◆ **Dataset content**
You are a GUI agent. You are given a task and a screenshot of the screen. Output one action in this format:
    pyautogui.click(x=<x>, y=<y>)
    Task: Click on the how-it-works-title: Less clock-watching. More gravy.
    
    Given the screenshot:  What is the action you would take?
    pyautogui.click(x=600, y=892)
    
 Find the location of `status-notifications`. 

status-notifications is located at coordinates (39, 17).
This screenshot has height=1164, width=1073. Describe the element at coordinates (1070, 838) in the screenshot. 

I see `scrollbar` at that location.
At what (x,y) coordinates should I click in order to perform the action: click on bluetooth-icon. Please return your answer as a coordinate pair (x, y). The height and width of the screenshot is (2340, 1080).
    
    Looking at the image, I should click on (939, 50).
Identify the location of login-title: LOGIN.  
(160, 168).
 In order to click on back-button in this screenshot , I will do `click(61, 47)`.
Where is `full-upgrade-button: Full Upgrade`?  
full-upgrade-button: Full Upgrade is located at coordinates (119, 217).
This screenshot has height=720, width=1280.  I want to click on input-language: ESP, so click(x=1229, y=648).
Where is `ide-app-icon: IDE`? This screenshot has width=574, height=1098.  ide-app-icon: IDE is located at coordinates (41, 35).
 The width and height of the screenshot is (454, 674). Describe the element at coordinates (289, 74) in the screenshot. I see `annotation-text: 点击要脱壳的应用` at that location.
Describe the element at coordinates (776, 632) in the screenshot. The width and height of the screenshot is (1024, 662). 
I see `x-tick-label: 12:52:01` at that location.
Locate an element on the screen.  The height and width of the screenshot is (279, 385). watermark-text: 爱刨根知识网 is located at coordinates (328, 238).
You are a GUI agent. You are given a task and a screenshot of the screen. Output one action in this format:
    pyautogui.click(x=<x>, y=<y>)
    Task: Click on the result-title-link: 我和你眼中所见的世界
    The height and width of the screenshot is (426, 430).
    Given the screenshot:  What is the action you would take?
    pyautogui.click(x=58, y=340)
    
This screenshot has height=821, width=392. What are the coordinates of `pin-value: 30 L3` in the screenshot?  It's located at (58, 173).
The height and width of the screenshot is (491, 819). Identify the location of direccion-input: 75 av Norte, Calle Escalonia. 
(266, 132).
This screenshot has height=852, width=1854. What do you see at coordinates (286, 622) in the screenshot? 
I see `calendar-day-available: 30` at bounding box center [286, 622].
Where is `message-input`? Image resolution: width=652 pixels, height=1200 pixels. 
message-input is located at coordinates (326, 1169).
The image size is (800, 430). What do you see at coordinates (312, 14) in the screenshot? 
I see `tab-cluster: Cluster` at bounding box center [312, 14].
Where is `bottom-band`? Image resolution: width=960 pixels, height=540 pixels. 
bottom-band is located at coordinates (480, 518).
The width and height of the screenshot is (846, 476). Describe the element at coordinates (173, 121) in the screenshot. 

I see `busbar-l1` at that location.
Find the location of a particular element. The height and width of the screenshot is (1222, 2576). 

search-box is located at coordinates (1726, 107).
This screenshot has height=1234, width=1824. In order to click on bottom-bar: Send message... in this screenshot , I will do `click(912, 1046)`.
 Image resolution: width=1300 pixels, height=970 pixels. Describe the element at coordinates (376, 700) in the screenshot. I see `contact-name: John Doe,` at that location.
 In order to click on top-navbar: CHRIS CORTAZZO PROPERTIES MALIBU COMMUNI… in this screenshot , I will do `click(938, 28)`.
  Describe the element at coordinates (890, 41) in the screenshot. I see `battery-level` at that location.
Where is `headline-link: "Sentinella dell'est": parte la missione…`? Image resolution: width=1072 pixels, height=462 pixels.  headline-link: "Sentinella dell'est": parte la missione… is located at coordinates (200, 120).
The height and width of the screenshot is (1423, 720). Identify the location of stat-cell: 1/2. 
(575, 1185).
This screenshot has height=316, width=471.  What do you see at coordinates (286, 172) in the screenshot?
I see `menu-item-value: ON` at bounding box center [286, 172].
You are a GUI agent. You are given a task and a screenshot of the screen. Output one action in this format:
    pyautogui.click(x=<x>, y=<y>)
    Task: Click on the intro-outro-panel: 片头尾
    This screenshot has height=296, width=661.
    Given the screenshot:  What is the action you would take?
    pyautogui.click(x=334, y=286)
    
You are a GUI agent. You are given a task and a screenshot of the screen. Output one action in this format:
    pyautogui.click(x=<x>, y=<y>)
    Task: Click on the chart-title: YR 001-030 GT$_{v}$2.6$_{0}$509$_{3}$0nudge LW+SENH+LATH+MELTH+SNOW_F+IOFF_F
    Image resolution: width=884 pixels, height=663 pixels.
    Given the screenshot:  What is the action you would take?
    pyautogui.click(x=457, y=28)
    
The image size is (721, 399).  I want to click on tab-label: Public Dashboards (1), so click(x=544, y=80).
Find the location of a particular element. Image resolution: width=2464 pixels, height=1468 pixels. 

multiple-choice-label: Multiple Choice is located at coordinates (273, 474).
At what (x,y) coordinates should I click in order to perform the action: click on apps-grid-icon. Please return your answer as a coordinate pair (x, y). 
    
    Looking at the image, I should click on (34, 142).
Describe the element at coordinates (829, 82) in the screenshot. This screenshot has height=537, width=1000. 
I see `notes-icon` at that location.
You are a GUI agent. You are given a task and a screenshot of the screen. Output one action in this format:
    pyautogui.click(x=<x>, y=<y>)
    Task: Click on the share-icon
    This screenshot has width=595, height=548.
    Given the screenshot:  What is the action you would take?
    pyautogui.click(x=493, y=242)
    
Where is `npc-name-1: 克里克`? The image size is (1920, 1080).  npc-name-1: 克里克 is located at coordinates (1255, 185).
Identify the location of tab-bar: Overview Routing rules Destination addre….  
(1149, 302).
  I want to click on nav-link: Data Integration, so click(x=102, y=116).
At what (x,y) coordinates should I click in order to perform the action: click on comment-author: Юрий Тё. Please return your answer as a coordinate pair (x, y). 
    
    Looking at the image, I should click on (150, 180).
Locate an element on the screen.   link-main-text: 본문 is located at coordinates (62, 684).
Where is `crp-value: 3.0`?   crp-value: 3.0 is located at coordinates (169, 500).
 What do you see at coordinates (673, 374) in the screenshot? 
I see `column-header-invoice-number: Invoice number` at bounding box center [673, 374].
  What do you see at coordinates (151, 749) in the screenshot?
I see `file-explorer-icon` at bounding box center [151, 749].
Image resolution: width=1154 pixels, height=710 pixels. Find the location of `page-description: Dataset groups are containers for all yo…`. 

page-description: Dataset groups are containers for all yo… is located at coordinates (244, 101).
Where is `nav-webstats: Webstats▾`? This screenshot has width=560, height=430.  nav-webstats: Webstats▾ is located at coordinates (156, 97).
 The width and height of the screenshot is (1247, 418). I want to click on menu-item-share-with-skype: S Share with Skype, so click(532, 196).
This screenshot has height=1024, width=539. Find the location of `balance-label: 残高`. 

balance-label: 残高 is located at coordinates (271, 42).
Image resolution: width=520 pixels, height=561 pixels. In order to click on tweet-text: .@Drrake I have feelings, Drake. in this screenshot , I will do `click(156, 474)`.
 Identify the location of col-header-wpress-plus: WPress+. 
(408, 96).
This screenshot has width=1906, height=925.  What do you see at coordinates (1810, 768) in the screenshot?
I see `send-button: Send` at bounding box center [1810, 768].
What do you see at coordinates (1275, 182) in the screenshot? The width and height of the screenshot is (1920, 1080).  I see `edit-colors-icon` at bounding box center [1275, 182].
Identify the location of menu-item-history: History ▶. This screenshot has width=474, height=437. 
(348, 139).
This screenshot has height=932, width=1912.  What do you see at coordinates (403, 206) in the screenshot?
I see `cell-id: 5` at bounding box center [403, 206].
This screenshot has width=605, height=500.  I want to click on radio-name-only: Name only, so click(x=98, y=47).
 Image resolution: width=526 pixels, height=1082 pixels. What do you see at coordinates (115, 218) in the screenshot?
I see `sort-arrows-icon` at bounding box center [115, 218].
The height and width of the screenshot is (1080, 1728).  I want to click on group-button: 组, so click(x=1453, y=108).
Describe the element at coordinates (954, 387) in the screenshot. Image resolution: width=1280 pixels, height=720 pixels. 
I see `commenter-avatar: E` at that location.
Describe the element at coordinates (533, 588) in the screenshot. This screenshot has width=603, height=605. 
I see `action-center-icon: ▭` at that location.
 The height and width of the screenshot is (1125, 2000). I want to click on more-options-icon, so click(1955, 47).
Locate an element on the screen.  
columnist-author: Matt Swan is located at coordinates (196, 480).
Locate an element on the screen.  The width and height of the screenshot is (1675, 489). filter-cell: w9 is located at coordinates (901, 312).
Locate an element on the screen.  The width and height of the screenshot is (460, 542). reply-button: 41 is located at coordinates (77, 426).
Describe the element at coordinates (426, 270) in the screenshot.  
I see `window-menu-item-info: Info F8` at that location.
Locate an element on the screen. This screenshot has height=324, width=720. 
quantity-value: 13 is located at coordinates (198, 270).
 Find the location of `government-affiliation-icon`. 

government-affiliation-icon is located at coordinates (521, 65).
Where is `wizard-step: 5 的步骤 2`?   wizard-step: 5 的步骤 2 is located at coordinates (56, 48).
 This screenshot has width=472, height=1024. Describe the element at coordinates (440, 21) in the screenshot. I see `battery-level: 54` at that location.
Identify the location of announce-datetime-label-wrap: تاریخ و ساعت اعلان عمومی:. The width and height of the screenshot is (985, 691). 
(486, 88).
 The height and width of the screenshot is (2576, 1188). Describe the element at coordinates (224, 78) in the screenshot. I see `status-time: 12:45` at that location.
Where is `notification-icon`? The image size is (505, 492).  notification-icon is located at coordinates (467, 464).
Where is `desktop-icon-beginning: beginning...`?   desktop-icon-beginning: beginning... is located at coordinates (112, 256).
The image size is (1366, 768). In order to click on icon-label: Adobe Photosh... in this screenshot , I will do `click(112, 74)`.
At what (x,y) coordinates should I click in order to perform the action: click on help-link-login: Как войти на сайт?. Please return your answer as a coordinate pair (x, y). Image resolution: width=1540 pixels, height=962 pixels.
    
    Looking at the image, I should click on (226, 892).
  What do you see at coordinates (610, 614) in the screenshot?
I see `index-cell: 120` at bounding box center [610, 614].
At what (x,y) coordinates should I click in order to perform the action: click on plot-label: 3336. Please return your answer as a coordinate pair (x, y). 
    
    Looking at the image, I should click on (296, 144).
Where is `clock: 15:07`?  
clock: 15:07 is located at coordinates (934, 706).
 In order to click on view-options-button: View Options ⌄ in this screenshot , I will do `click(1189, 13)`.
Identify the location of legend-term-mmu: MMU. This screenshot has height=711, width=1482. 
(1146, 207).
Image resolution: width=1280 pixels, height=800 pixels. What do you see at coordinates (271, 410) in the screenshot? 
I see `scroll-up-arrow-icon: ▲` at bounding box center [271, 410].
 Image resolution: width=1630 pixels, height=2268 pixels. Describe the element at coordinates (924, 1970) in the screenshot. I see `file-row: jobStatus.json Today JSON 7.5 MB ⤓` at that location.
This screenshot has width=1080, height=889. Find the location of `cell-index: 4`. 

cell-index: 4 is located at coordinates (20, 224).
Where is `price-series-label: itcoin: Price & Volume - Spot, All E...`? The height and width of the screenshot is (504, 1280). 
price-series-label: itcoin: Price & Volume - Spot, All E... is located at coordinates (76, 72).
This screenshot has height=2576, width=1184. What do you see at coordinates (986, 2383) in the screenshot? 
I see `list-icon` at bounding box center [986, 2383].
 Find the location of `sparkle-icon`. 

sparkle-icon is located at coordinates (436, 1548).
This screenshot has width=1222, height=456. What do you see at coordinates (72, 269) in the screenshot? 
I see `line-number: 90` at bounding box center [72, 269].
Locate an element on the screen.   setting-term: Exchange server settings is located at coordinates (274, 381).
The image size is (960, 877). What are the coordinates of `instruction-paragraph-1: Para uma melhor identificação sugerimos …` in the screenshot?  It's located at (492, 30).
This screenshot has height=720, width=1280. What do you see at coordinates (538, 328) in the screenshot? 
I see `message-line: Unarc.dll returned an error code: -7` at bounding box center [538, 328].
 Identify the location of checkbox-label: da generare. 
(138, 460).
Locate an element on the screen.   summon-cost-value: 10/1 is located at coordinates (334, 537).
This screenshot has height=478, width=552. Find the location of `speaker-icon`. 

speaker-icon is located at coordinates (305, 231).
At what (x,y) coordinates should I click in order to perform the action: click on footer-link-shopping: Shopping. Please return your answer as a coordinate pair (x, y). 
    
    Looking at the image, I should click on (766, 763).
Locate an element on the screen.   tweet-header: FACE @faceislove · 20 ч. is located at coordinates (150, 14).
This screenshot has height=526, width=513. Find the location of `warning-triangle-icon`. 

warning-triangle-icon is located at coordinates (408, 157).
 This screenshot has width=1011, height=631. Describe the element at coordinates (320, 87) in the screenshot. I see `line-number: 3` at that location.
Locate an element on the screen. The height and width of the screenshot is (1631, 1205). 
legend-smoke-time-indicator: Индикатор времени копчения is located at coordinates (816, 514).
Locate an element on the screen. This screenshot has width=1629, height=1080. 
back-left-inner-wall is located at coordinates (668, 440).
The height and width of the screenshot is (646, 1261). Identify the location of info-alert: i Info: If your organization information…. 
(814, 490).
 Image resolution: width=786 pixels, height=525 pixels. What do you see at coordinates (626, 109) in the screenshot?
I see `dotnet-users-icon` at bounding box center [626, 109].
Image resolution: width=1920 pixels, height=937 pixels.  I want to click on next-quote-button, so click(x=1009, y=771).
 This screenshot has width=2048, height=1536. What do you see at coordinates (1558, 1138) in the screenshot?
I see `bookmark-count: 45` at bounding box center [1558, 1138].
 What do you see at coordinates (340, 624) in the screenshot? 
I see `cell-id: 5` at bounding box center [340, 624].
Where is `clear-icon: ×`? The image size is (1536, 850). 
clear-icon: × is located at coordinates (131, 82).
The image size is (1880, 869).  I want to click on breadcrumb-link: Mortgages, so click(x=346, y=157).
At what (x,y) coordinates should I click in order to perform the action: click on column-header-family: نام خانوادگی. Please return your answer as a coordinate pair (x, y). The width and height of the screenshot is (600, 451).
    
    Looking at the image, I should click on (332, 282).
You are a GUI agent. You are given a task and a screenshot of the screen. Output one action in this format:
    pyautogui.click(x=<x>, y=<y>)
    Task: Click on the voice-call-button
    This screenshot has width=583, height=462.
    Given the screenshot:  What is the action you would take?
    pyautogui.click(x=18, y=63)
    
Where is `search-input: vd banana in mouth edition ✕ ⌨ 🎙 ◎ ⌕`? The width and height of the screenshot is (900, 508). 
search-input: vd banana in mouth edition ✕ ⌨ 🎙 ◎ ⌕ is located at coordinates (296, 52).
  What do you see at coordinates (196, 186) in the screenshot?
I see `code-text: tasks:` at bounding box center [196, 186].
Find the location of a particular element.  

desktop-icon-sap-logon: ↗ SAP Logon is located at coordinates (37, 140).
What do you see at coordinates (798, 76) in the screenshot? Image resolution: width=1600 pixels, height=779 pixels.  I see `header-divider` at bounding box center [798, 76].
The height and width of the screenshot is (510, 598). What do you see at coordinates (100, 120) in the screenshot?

◆ **What this task involves**
Reproduce the records as a Markdown table with columns Row and Line, starting at the line containing "coordinates (274, 381)." and ending at the line containing "center [626, 109].", both included. Number each row and leave out blank lines.

◆ **Written reply**
| Row | Line |
|---|---|
| 1 | Locate an element on the screen.   setting-term: Exchange server settings is located at coordinates (274, 381). |
| 2 | The image size is (960, 877). What are the coordinates of `instruction-paragraph-1: Para uma melhor identificação sugerimos …` in the screenshot?  It's located at (492, 30). |
| 3 | This screenshot has height=720, width=1280. What do you see at coordinates (538, 328) in the screenshot?  |
| 4 | I see `message-line: Unarc.dll returned an error code: -7` at bounding box center [538, 328]. |
| 5 |  Identify the location of checkbox-label: da generare.  |
| 6 | (138, 460). |
| 7 | Locate an element on the screen.   summon-cost-value: 10/1 is located at coordinates (334, 537). |
| 8 | This screenshot has height=478, width=552. Find the location of `speaker-icon`.  |
| 9 | speaker-icon is located at coordinates (305, 231). |
| 10 | At what (x,y) coordinates should I click in order to perform the action: click on footer-link-shopping: Shopping. Please return your answer as a coordinate pair (x, y).  |
| 11 |     Looking at the image, I should click on (766, 763). |
| 12 | Locate an element on the screen.   tweet-header: FACE @faceislove · 20 ч. is located at coordinates (150, 14). |
| 13 | This screenshot has height=526, width=513. Find the location of `warning-triangle-icon`.  |
| 14 | warning-triangle-icon is located at coordinates (408, 157). |
| 15 |  This screenshot has width=1011, height=631. Describe the element at coordinates (320, 87) in the screenshot. I see `line-number: 3` at that location. |
| 16 | Locate an element on the screen. The height and width of the screenshot is (1631, 1205).  |
| 17 | legend-smoke-time-indicator: Индикатор времени копчения is located at coordinates (816, 514). |
| 18 | Locate an element on the screen. This screenshot has width=1629, height=1080.  |
| 19 | back-left-inner-wall is located at coordinates (668, 440). |
| 20 | The height and width of the screenshot is (646, 1261). Identify the location of info-alert: i Info: If your organization information….  |
| 21 | (814, 490). |
| 22 |  Image resolution: width=786 pixels, height=525 pixels. What do you see at coordinates (626, 109) in the screenshot? |
| 23 | I see `dotnet-users-icon` at bounding box center [626, 109]. |